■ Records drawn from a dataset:
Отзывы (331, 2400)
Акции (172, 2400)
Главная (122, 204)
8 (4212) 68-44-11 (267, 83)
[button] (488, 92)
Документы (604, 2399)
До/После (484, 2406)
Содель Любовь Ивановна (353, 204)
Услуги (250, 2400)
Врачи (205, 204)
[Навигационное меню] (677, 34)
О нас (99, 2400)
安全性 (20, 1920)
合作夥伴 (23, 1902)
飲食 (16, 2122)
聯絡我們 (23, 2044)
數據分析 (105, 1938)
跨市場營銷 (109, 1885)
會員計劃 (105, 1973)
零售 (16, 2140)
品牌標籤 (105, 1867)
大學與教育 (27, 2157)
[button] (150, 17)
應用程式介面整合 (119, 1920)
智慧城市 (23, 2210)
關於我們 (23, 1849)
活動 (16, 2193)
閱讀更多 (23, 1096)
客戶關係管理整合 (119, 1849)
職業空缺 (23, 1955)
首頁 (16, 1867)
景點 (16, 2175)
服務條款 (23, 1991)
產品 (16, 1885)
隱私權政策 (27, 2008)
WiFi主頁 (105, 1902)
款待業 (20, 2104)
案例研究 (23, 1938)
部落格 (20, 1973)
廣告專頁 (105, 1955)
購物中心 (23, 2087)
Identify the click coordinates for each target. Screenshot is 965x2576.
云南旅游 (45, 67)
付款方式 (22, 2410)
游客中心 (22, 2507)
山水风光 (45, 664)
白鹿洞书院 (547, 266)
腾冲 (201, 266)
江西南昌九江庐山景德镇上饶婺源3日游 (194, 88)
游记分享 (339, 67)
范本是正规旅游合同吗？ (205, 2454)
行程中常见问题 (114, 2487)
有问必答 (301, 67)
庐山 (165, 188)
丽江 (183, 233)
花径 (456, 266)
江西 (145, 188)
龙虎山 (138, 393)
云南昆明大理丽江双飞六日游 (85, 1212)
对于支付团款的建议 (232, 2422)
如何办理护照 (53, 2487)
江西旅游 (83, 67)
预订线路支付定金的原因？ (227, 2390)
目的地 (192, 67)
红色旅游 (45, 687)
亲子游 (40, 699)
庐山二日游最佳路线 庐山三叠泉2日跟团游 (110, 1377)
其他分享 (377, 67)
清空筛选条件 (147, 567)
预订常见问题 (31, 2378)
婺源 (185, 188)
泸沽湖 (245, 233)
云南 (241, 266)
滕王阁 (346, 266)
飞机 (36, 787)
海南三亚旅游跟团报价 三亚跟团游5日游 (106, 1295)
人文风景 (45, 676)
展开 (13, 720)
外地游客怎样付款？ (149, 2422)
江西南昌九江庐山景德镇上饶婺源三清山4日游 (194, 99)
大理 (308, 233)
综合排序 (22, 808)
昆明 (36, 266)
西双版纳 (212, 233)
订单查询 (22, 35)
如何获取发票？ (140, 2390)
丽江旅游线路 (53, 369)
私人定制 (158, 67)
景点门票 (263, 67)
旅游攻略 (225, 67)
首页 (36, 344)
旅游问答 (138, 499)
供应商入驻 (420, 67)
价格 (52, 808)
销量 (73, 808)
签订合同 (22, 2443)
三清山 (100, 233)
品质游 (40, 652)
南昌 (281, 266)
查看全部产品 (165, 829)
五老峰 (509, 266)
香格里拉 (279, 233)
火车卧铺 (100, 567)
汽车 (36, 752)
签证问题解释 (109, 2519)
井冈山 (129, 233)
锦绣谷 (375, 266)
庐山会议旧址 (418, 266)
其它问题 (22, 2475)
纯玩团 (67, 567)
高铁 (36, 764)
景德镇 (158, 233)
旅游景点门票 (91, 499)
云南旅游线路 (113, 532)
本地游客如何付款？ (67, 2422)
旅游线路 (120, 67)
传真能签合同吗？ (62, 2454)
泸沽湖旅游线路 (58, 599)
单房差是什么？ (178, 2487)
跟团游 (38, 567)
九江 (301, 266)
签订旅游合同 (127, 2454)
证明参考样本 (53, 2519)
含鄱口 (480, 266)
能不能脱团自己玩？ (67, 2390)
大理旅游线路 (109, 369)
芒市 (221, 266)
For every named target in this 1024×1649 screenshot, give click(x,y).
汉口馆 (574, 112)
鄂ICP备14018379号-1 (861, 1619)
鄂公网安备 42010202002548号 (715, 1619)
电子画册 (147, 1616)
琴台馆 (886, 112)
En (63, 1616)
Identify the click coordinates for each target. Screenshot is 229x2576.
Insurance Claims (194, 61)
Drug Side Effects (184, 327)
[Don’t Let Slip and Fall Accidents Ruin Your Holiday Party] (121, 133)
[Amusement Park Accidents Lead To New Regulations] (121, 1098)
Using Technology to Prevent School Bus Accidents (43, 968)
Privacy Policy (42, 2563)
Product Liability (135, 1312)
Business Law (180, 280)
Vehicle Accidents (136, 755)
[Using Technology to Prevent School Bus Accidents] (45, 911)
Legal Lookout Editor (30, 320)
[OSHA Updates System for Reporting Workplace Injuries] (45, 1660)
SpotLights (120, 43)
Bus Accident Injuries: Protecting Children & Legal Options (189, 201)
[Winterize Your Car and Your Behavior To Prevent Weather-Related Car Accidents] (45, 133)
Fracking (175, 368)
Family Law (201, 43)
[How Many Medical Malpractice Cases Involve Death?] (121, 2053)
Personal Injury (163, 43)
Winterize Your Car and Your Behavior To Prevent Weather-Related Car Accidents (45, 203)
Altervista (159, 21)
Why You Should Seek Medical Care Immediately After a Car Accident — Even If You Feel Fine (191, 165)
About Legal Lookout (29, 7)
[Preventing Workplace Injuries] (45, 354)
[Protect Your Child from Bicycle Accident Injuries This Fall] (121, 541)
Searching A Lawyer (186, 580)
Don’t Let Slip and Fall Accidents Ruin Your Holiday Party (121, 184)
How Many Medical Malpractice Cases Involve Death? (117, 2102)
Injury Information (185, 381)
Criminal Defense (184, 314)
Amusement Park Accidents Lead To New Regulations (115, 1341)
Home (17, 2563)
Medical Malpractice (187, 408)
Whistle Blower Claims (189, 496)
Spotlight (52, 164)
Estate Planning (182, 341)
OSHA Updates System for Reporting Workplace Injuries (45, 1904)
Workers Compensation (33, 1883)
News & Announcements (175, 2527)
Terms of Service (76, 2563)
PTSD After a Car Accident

■ WHAT THE TASK ASKS:
Where a line in the records above contains the word "Technology", include it in the count; state the total and nothing more.

■ TASK SOLUTION:
2